Pull every line holding the word "Service" from the data below and copy it.

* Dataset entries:

[Start of Attachment]

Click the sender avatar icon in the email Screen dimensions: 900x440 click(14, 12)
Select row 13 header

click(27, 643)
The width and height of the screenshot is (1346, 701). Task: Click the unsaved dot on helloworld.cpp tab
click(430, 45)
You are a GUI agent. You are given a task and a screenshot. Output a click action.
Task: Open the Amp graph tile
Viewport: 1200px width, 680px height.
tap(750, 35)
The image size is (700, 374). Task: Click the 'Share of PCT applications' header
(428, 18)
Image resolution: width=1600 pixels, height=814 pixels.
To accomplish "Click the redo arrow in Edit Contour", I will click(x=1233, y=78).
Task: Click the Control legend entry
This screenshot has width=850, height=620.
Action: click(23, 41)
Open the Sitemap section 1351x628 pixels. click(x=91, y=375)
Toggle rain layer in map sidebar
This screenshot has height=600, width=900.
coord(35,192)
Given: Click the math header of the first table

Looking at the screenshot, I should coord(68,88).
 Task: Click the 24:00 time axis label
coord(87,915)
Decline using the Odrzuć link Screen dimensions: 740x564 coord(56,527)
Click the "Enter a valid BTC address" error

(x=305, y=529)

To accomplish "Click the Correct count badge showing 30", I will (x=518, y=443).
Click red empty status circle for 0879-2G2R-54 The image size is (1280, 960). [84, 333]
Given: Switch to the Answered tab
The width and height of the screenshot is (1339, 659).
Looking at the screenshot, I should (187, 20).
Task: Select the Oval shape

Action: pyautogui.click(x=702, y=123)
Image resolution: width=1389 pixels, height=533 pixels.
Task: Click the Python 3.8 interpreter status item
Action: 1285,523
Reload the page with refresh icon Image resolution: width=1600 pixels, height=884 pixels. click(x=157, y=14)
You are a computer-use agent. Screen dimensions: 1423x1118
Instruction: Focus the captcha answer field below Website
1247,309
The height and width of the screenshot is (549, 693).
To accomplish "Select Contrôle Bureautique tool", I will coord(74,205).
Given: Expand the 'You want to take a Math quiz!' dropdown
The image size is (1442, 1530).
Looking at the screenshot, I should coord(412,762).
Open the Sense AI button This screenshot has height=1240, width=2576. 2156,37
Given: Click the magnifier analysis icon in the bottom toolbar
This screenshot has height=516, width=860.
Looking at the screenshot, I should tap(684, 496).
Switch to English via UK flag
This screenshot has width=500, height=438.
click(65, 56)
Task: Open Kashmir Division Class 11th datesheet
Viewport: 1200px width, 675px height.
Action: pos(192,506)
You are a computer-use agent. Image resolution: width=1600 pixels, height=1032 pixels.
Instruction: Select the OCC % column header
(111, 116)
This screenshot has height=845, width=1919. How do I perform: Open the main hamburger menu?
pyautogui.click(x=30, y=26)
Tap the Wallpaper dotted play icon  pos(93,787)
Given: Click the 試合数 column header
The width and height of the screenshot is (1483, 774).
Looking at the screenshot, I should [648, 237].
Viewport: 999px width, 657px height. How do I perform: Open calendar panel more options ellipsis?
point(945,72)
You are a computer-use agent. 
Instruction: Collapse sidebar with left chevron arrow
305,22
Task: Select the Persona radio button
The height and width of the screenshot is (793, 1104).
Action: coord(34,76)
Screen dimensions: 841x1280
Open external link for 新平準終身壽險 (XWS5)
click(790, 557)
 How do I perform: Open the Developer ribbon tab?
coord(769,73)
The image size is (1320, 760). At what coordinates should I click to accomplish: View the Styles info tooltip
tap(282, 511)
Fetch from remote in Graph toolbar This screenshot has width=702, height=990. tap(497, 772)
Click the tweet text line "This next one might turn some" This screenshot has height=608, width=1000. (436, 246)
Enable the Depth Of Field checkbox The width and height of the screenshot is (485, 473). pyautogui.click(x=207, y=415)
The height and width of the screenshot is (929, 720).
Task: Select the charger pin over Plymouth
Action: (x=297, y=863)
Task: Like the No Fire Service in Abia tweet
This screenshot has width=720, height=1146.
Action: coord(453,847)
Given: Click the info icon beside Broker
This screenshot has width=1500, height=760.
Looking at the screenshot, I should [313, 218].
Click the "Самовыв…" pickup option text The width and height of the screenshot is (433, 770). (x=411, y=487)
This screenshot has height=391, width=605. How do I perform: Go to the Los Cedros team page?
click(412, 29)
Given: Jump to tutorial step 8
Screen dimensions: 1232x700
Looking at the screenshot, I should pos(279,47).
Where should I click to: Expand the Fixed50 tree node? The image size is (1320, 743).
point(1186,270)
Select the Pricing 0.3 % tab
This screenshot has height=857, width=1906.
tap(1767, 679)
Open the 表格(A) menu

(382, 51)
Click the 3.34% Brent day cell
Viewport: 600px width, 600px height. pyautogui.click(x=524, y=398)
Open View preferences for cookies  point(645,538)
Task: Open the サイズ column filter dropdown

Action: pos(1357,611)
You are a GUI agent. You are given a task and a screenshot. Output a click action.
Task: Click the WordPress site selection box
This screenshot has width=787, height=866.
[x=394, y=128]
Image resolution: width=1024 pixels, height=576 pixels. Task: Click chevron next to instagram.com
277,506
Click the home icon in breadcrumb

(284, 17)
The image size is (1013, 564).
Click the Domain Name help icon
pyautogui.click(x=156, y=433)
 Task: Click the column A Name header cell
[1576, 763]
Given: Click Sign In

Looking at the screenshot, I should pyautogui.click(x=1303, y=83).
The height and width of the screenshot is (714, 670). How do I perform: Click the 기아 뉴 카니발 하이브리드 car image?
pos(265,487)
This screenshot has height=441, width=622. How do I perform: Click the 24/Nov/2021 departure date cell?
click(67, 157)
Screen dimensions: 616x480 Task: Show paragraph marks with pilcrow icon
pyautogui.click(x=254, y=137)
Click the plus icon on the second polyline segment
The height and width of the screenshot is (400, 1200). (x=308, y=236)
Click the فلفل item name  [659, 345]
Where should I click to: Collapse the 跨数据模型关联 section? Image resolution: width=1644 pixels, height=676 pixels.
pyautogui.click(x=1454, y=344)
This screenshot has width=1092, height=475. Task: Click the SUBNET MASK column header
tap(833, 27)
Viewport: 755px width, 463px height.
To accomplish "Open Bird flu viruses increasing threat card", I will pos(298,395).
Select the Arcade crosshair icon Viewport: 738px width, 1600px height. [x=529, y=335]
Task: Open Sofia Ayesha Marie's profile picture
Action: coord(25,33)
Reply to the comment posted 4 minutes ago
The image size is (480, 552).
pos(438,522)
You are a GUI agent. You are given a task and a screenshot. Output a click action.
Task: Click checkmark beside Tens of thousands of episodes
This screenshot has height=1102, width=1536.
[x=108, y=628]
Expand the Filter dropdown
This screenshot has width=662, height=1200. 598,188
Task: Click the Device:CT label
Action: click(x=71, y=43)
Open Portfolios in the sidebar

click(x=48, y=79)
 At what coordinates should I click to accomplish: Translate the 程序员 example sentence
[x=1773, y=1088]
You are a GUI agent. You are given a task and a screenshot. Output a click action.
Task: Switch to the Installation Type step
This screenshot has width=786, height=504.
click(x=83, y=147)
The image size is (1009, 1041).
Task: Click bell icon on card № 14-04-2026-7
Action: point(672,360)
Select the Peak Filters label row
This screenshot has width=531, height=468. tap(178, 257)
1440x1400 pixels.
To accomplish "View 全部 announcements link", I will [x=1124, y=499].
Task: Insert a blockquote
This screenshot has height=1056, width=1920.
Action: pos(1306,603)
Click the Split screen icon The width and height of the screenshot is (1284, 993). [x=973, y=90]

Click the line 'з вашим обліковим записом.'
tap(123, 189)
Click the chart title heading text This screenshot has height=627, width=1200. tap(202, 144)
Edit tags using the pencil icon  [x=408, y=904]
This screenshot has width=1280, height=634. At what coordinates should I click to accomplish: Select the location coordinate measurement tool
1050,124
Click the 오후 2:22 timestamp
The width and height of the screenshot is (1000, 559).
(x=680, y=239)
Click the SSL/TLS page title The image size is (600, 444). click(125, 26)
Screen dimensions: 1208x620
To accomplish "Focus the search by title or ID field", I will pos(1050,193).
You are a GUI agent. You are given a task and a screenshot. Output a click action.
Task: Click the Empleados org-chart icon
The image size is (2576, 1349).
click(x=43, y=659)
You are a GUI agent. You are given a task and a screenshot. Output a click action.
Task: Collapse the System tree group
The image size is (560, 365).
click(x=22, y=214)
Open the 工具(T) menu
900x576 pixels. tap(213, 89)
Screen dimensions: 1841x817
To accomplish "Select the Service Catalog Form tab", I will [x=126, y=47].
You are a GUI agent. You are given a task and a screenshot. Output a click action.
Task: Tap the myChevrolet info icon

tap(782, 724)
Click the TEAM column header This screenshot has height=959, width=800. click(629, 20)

[End of Attachment]

* EXPECTED ANSWER:
Task: Like the No Fire Service in Abia tweet
To accomplish "Select the Service Catalog Form tab", I will [x=126, y=47].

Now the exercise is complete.